Are there any parrots native to Florida?

Extinct Carolina Parakeet

Because there are a lot of parrots flying around in certain areas of Florida, some people will naturally wonder if these are actually birds that are native to the state of Florida.

The fact is this:

The free flying parrots throughout Florida are the result of intentional or accidental release of captive parrots.

Sadly, there are a huge number of parrots bred and kept throughout Florida in captivity. The life of a captive parrot is very rarely of high quality; but that’s a whole other topic.

The difficulty of having a parrot as a “pet” is confronting for many people – they realize they’ve made a mistake. Instead of finding a quality sanctuary to rehome their parrot, they intentionally release it into the wild.

This is a very bad decision for two main reasons:

1. Captive parrots will struggle to survive in the wild – Florida is not where they belong, nor are they equipped with the life experience required for survival.

2. It is harmful to native wildlife, as the parrots then become an invasive species.

But let’s stay on the main topic here, of whether there are or have ever been parrots that are native to Florida.

It’s established that the only native parrot known to exist in North America is the long extinct Carolina Parakeet.

But Florida is within close proximity of South America, where there are a huge number of native parrots. And a smaller number within Central America.

Would any of these birds migrate north into the state of Florida?

The short answer is: no.

Any South American parrot species you see in Florida are a result of the captive bird trade.

There are quite a few Amazon parrot species sighted regularly throughout South Florida. These birds are on their own most of the time. Amazon parrots are not native to Florida.
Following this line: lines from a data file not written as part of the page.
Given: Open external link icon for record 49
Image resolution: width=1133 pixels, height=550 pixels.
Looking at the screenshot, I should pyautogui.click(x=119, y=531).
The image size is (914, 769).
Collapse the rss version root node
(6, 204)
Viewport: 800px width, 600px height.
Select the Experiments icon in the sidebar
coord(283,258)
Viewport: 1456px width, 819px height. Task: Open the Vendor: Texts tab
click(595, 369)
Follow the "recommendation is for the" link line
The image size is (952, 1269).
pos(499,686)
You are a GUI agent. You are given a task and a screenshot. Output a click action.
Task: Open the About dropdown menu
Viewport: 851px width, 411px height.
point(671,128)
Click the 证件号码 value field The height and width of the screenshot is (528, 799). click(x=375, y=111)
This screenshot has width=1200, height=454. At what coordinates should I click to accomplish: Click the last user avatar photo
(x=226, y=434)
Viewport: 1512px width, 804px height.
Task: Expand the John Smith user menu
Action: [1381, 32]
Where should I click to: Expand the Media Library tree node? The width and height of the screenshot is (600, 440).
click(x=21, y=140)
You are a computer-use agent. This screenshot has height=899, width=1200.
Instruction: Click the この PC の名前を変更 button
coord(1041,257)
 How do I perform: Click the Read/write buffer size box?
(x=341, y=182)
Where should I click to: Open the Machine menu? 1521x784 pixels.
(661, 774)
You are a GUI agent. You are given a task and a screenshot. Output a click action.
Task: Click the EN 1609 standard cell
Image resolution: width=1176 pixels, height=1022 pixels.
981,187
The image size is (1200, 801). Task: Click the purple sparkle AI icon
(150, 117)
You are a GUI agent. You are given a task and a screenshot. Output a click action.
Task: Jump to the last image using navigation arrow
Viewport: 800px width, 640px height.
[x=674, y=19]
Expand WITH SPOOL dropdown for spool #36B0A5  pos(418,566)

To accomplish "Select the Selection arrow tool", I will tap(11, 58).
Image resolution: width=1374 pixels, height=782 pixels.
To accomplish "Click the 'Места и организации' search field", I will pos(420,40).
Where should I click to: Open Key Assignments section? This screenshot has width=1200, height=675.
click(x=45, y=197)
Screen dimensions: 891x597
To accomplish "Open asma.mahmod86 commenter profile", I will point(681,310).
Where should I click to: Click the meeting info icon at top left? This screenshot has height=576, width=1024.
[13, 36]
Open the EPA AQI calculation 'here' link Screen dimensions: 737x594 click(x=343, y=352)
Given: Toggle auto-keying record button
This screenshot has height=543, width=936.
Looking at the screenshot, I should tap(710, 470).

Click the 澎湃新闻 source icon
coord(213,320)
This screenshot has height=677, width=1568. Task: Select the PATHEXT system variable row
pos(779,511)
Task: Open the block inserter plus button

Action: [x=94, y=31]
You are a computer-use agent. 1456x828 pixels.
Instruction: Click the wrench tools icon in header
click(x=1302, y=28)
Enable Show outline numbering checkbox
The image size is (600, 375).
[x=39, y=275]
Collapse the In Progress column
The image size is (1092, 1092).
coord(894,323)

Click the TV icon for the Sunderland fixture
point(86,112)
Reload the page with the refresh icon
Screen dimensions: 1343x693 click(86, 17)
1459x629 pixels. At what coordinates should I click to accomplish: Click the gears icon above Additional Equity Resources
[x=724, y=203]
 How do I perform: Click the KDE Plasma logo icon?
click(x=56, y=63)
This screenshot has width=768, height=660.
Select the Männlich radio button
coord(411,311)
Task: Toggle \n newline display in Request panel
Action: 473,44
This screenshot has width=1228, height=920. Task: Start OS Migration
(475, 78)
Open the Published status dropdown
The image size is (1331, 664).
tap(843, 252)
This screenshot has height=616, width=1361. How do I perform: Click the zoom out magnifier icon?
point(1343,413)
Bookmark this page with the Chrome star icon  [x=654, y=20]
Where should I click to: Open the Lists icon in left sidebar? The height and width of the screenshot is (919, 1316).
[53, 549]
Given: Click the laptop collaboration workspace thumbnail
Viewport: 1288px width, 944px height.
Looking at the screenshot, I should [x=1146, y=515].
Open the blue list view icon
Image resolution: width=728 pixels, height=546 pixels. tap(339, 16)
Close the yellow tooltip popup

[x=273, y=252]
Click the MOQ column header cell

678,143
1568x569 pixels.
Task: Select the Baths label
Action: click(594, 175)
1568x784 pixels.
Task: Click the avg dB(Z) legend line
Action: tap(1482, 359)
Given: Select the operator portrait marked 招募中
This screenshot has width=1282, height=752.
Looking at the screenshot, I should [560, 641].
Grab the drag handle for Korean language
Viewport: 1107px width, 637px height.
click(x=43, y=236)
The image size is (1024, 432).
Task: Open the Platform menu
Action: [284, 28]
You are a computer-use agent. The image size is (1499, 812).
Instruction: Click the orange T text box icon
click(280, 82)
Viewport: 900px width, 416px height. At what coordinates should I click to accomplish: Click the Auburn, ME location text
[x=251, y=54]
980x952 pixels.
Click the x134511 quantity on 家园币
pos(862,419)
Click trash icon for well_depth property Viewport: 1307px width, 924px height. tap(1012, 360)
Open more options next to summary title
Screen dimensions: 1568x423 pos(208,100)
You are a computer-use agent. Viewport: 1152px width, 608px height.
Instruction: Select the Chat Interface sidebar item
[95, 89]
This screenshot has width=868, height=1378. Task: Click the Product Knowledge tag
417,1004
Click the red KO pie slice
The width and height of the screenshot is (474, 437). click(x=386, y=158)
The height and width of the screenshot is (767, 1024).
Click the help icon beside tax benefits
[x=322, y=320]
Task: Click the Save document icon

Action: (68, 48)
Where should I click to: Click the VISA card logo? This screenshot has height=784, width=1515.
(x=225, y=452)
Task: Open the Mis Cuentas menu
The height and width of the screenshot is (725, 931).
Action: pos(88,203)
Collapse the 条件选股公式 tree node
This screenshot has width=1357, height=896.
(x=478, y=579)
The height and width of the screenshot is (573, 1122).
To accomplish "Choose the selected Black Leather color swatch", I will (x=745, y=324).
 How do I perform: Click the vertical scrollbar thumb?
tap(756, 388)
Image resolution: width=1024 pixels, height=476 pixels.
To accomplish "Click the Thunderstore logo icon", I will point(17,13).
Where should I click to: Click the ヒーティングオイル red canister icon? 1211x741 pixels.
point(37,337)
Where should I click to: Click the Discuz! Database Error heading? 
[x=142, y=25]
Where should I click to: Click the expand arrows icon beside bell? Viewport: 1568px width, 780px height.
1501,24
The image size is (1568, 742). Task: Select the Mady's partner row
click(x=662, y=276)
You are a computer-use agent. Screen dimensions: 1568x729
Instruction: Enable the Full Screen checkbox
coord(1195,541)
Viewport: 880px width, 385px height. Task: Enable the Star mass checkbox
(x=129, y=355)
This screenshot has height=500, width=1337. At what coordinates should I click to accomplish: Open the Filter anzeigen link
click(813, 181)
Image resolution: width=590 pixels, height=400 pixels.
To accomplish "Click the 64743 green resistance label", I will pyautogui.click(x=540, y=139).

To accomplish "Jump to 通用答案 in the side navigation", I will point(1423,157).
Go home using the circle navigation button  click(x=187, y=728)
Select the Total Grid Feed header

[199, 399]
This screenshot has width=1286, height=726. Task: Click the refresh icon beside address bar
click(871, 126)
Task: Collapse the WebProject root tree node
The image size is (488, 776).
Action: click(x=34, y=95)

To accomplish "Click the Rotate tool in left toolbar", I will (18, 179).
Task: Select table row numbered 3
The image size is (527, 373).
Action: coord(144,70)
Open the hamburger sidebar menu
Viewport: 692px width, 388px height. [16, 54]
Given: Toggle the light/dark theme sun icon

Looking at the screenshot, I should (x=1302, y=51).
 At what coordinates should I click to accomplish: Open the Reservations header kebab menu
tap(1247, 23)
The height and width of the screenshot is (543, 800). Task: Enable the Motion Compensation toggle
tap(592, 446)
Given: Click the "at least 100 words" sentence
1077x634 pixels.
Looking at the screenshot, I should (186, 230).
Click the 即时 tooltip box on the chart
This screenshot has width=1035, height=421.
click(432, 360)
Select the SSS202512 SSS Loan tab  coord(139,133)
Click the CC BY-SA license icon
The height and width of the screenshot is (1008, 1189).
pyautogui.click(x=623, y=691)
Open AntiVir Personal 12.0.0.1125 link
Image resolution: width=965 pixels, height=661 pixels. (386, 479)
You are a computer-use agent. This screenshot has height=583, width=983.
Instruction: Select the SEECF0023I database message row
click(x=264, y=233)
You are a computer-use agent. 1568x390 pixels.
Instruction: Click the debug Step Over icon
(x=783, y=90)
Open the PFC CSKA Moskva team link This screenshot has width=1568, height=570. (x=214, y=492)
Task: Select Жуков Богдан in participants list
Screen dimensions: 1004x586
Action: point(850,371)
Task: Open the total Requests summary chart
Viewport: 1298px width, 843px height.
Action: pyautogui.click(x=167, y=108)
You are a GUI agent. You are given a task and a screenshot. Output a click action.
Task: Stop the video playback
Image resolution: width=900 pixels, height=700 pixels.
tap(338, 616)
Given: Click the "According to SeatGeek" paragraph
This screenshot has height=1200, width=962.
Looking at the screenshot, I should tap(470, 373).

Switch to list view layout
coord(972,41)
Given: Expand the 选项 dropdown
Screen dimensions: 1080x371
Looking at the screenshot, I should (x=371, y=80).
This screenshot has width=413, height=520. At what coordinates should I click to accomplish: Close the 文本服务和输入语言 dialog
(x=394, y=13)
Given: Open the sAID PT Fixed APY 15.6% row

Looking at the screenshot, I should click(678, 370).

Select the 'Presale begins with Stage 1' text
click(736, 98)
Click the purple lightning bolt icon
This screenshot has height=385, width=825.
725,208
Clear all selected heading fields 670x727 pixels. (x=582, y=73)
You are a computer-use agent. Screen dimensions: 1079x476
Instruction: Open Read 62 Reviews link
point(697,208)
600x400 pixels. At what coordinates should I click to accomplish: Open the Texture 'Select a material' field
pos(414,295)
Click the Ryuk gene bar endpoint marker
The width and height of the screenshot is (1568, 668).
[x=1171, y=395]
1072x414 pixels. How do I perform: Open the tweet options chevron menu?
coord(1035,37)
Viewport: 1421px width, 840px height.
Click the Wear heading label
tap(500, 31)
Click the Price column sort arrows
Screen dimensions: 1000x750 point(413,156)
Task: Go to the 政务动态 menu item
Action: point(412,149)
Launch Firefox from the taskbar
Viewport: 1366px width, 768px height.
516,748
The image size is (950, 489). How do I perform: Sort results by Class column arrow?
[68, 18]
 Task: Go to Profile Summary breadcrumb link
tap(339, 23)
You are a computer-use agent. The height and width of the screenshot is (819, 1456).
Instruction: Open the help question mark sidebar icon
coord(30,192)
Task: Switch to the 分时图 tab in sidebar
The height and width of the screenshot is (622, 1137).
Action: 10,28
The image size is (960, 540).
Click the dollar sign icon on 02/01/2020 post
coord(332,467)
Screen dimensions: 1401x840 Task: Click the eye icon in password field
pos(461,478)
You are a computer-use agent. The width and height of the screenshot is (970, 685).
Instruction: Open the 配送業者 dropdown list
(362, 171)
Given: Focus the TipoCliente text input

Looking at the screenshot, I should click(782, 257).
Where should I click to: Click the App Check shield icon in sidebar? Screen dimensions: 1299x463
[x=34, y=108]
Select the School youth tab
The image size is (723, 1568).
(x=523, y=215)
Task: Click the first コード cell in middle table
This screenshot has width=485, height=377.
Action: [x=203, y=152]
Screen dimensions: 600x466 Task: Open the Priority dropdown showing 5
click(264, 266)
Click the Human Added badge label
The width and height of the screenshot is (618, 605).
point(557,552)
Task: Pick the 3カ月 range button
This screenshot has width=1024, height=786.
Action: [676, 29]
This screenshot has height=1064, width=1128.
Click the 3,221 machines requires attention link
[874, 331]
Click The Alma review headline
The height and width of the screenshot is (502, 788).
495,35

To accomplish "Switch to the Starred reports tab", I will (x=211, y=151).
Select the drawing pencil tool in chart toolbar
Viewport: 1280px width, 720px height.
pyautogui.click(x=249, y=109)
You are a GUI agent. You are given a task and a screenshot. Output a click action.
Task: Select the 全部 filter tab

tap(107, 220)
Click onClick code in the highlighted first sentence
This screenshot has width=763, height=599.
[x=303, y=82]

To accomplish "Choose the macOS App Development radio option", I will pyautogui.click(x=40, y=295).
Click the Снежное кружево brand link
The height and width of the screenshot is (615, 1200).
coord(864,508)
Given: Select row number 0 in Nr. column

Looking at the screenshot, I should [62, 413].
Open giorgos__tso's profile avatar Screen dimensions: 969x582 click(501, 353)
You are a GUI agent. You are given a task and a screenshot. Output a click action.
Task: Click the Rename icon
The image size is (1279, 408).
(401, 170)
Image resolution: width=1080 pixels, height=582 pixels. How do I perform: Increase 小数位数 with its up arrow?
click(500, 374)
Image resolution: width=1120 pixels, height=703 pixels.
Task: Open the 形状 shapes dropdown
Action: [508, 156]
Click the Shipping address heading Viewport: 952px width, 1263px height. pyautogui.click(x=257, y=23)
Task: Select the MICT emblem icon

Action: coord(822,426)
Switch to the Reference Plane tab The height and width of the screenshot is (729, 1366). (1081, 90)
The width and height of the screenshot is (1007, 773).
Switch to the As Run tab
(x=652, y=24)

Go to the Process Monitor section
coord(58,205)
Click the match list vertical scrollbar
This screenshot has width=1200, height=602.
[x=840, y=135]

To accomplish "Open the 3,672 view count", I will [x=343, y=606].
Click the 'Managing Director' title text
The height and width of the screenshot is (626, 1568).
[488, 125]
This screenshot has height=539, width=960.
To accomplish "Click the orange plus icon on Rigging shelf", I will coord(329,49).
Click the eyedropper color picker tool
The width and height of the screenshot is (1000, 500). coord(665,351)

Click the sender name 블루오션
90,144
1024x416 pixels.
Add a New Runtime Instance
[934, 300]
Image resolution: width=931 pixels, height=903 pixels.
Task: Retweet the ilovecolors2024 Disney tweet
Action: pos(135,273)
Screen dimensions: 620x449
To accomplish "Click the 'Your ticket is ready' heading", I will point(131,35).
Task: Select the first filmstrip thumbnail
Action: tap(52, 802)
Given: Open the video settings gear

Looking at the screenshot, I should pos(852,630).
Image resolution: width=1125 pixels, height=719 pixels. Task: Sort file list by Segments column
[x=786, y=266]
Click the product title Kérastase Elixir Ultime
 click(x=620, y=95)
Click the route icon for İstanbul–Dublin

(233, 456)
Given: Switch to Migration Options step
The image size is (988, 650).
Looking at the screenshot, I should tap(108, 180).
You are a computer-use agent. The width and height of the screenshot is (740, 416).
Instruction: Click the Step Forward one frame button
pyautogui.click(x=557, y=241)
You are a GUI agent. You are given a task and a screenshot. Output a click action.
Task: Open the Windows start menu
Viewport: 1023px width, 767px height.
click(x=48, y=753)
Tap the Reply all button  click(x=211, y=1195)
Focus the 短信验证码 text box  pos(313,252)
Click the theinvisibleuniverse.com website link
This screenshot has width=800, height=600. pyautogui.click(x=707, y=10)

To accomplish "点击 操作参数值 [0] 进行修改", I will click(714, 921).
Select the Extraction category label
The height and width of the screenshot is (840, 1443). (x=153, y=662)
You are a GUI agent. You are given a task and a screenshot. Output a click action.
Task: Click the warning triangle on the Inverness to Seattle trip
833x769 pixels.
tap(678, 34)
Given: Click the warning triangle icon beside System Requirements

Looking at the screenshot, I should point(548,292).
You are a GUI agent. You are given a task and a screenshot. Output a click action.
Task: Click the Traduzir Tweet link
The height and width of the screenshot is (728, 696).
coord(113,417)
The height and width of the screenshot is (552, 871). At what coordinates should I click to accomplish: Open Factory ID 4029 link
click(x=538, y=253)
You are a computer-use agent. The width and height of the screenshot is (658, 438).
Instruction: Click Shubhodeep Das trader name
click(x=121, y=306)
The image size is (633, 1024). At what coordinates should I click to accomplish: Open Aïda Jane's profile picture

Macaws are not native to Florida

Quaker Parrots are not native to Florida

There are no native parrots in Florida.

The fact is that the ecology of Florida is a mess. Both as a result of vast habitat destruction; the concreting of wetlands and forested areas. And the long term, cruel trade in birds (many wild caught in their home lands) that is particularly prevalent in Florida.

When we view a list of species sighted over the years in Florida on ebird, the huge list of non-native/invasive species rings alarm bells. Few other places in the world would hold such a list of introduced birds in an area. Sadly, this is Florida’s reality and the lost habitat will never ever be what it once was.

So if you see a parrot in Florida, spare a thought for how that bird would be feeling – frightened, alone, in an alien place with no way out.

The issue of some parrot species who have colonized and are known to be breeding in Florida are another issue. Monk or Quaker parrots fall into this category, and there are places in Florida where you can easily see many of this species living as a flock.

A Quaker Parrot (Monk Parakeet) perched on a branch with blue sky
Monk or Quaker Parrot – often seen in Florida

Unfortunately, they are unwelcome by some residents and like many other parrots throughout Florida, may be persecuted or have their nests and chicks raided by poachers.

Yes, much more needs to be done – must be done, ethically, to eliminate the cruel parrot breeding trade and importing of poached birds from other countries, resulting in considerable suffering for all parrots involved.